Звуки разговора доносились из ветхой хижины, сколоченной из подгнивших за долгие годы, проведенные во влажном климате, досок. Сквозь щели, которыми строение изобиловало, в туман, клубившийся снаружи, пробивались слабые лучики света явно искусственного происхождения. Лучики подрагивали и то и дело гасли, а если смотреть на общую тень, размазанным пятном раскинувшуюся в густой траве по соседству, вполне можно было догадаться, что внутри кто-то активно жестикулирует, скорее даже, размахивает руками. По активности движений дергающейся тени похоже было на то, что в хижине на самом деле довольно большая компания.

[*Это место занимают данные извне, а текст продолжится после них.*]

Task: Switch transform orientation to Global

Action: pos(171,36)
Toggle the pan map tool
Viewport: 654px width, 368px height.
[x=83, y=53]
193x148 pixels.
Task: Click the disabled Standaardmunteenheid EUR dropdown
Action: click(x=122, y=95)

— Прекрати, — ворчал сварливый старик.
— Отстань, — спокойно отвечал ему обладатель тенора.
— Что ты его слушаешь, этого остолопа, давно пора дать ему по мозгам! — взвизгнул кто-то новый. Этот явно был на стороне старика.
— Пора, но ты же сам понимаешь…
— Н-да, — согласился визгливый.
Если кто-то что-то и понимал в этом разговоре, то явно не случайный прохожий, услышавший перебранку снаружи. Возможно, компания, собравшаяся внутри сарайчика, знала, о чем ведет речь. Но даже в этом уверенности не было.
А потом хижина содрогнулась, словно веселая братия, уже второй час ведущая спор, принялась в унисон отплясывать джигу. Внутри что-то двигалось и гремело, свет то вспыхивал ярче, то гас на пару секунд. Так продолжалось несколько часов.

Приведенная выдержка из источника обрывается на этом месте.